● **Text to read**:
★ ★ ★ ★ ★
# Miniature shopping cart for dog trick?



## LovelyLily (Mar 26, 2013)

Hi! I have been trying to teach Lily some different tricks these past few weeks.

I came across the You Tube videos of an adorable tiny yorkie who is amazing with dog tricks. One of the tricks is her pushing a little shopping cart. I want to get one for training Lily, but my search of Amazon only turns up super tiny shopping carts that are more like a desk decoration (6 inch high and three inches wide) or much too big for a maltese (such as the Melissa and Doug brand toy stroller that is 23 inches high).

On the You Tube yorkie site several people asked her where she got the shopping cart but the owner did not respond.

Was wondering if by chance anyone here has found one that is the right size for our maltese breed? Lily is on the big side (ranges from 7 to 8 pounds), so something between the two extremes I am finding is what I need.
★ ★ ★ ★ ★
● **Record set**:
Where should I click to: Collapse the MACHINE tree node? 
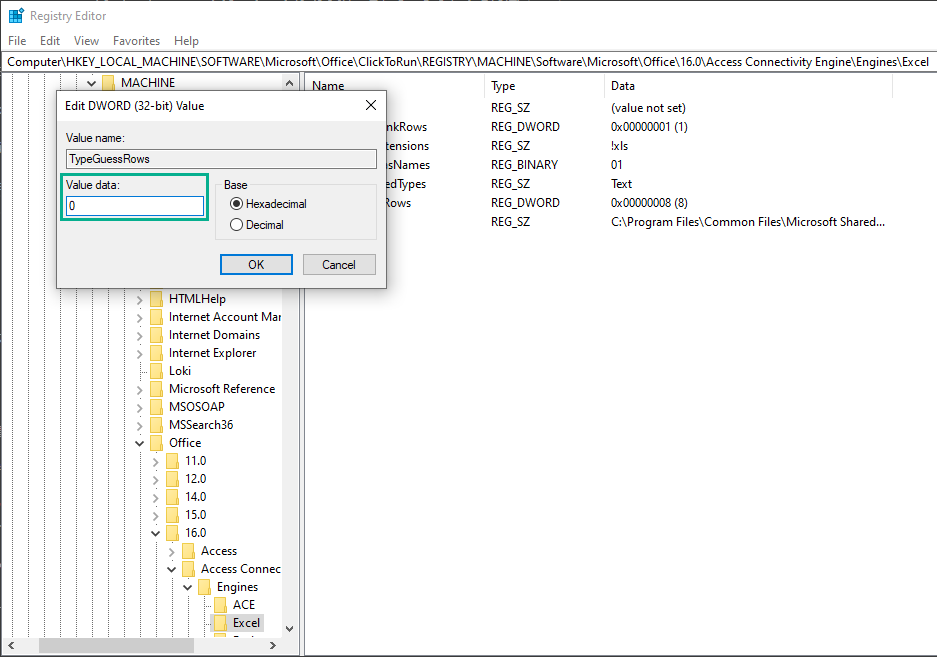click(90, 81)
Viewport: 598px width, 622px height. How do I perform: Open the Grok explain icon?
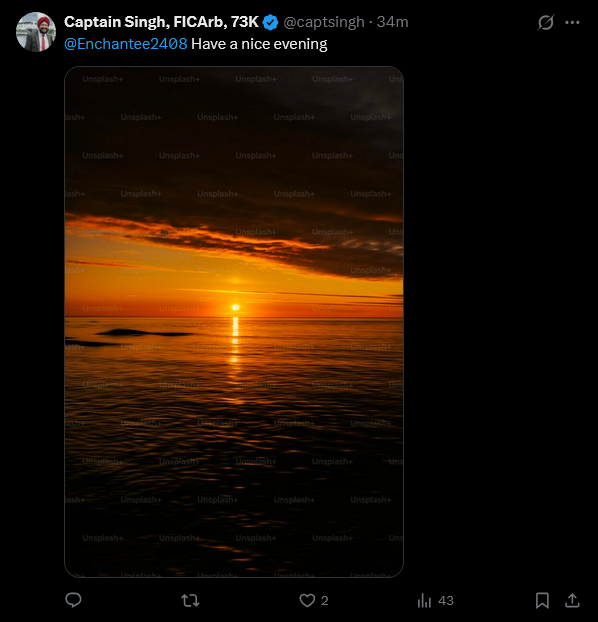pyautogui.click(x=546, y=23)
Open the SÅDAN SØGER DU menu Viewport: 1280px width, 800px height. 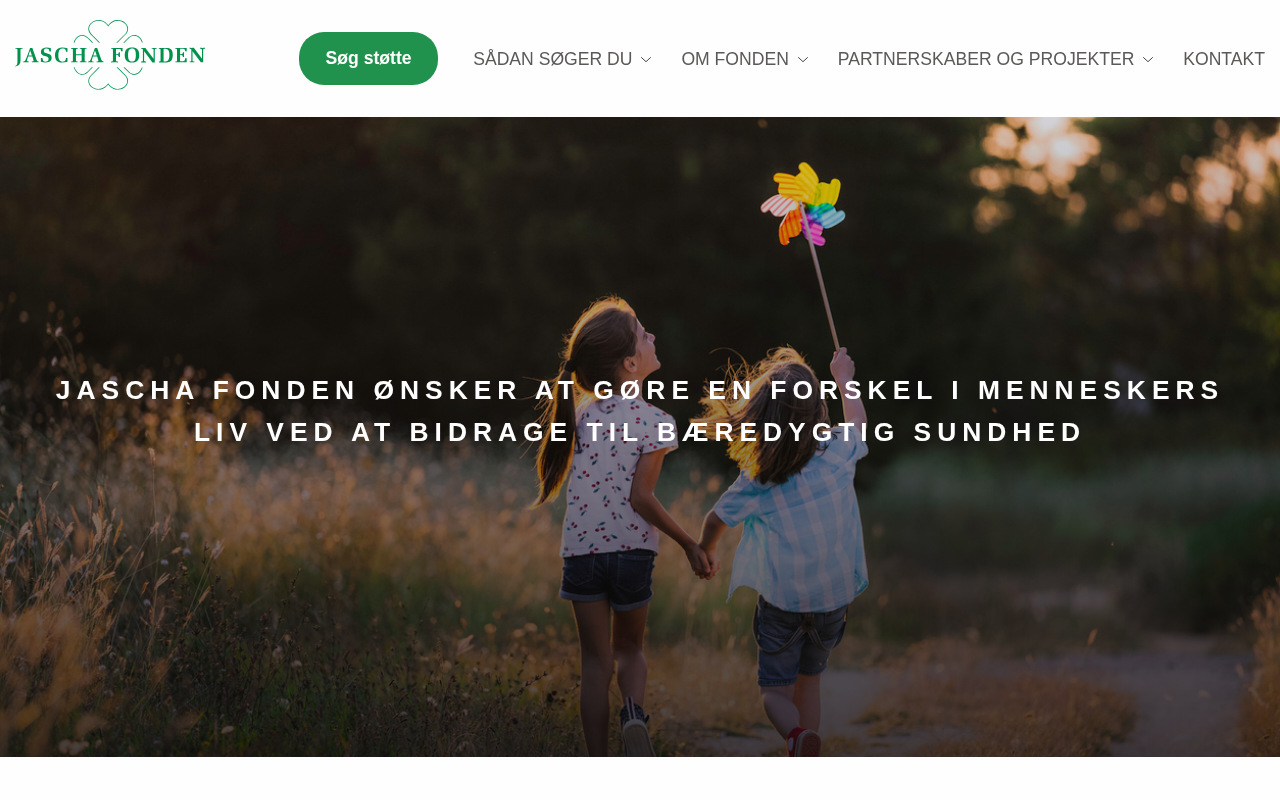553,59
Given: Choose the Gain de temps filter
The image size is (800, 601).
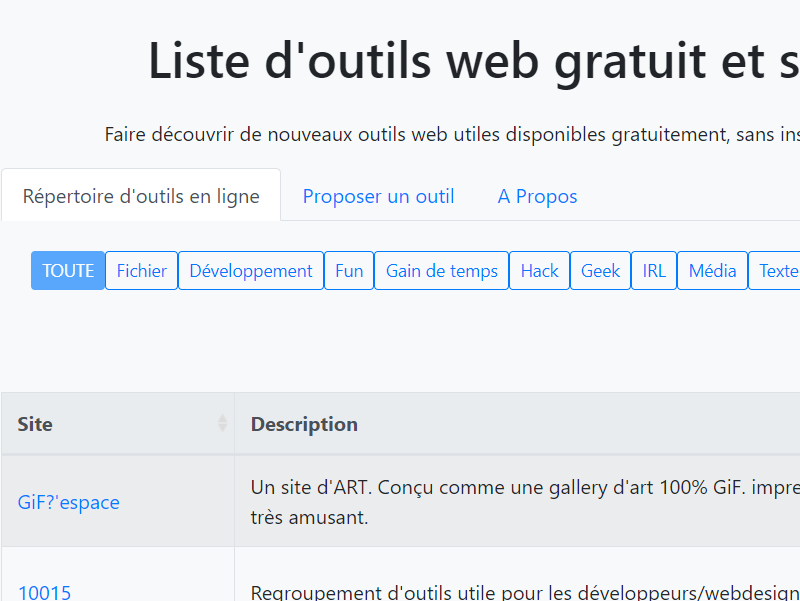Looking at the screenshot, I should click(441, 271).
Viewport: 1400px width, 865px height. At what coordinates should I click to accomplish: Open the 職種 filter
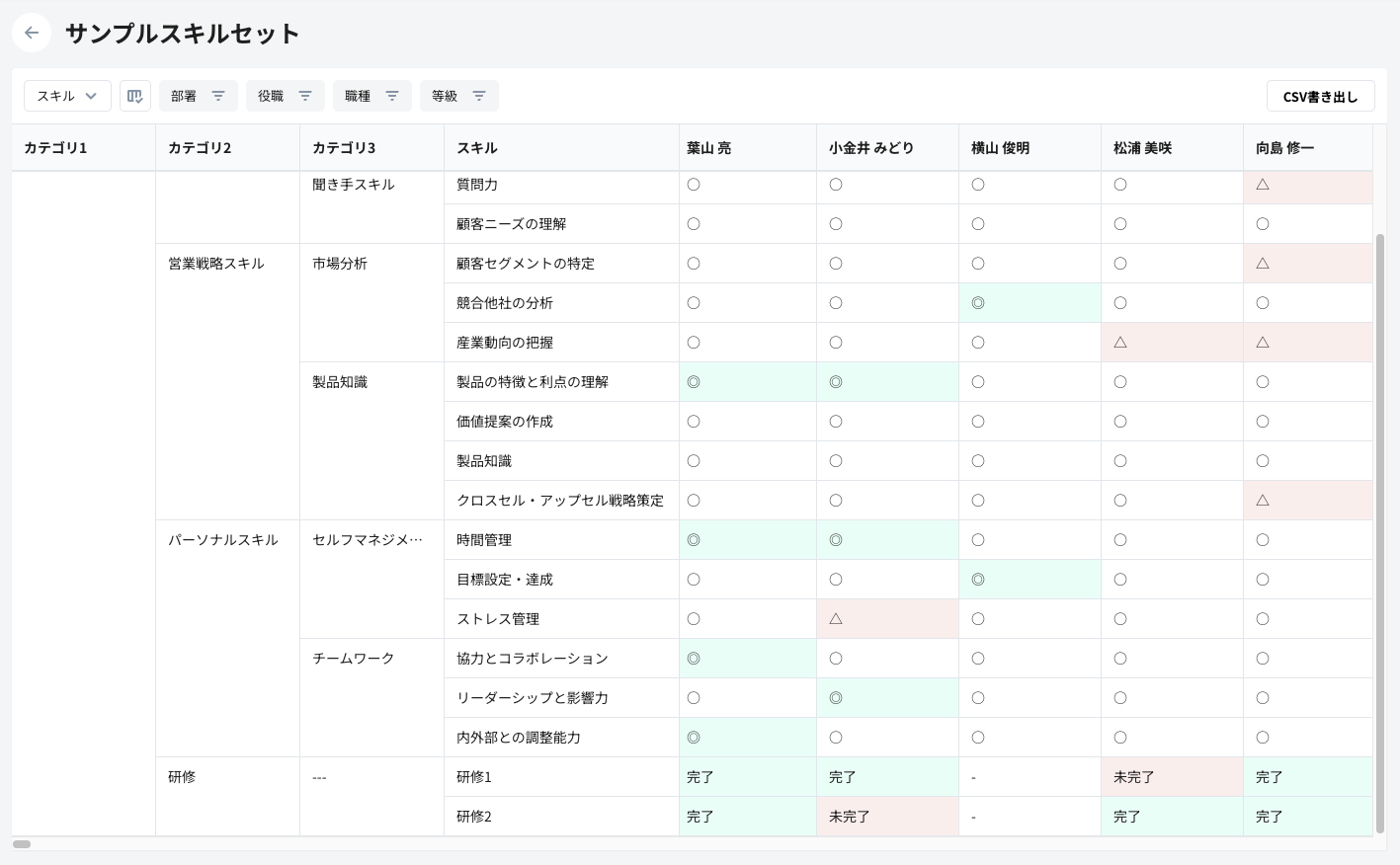[371, 96]
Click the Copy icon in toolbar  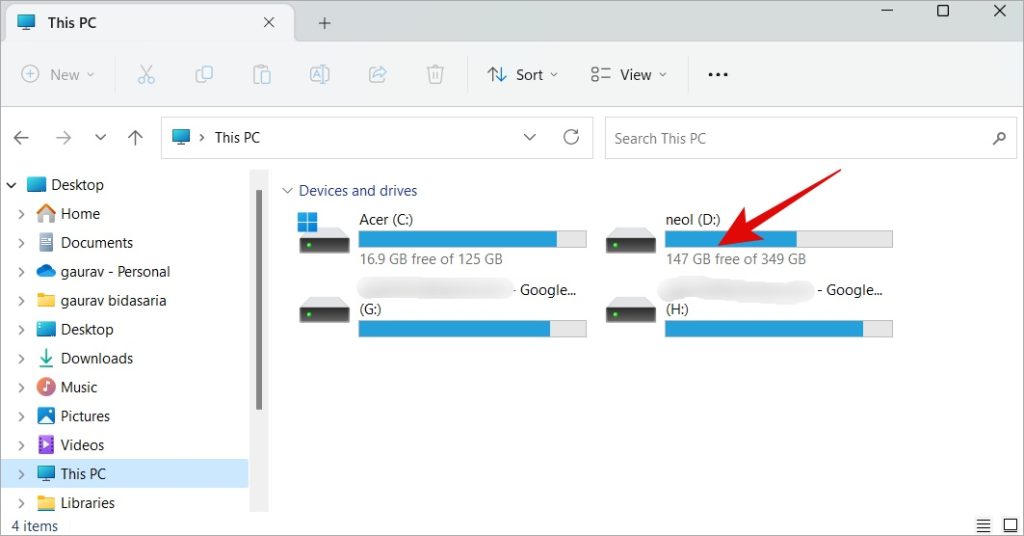pyautogui.click(x=204, y=74)
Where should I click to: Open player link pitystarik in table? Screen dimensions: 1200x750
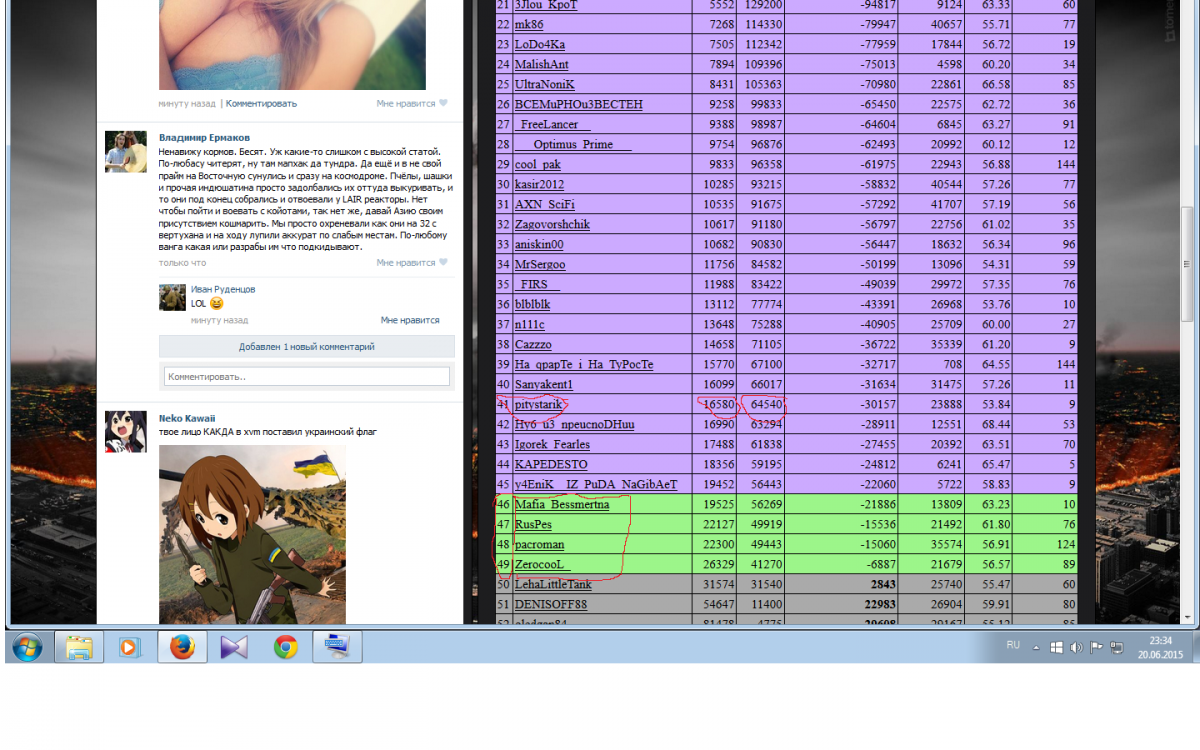pos(538,404)
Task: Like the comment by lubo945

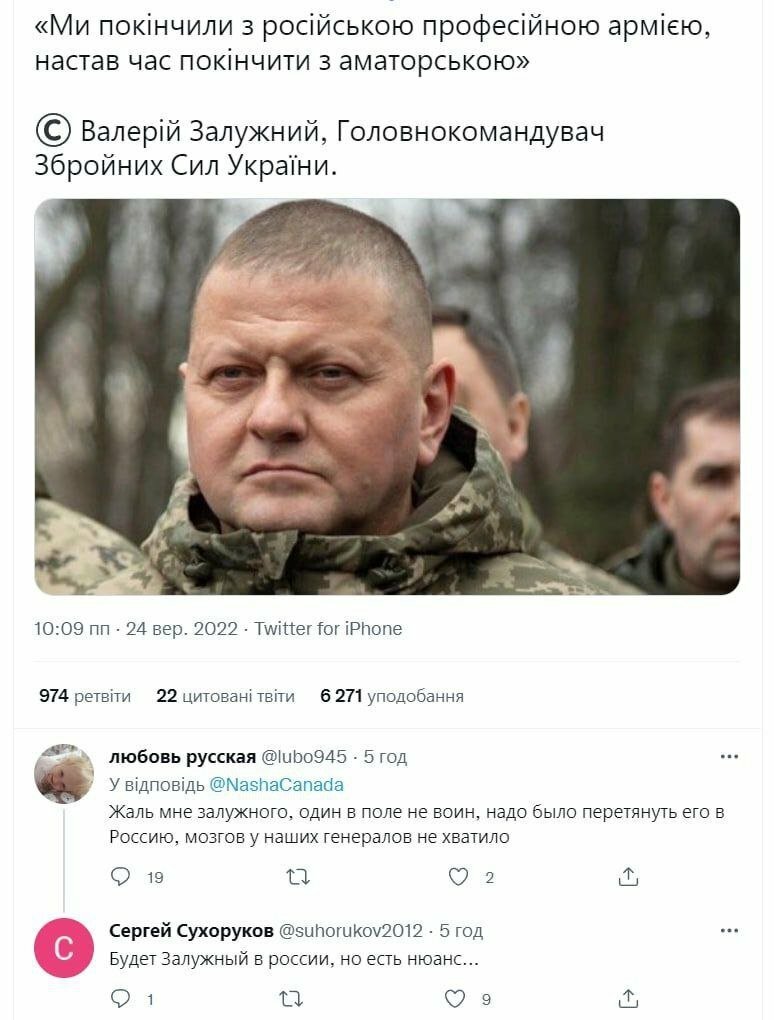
★ ★ ★ ★ ★
● **To do**:
Write out the part of the shopping cart post from "Was wondering if" to "what I need." word for word.

● **Solution for this task**:
Was wondering if by chance anyone here has found one that is the right size for our maltese breed? Lily is on the big side (ranges from 7 to 8 pounds), so something between the two extremes I am finding is what I need.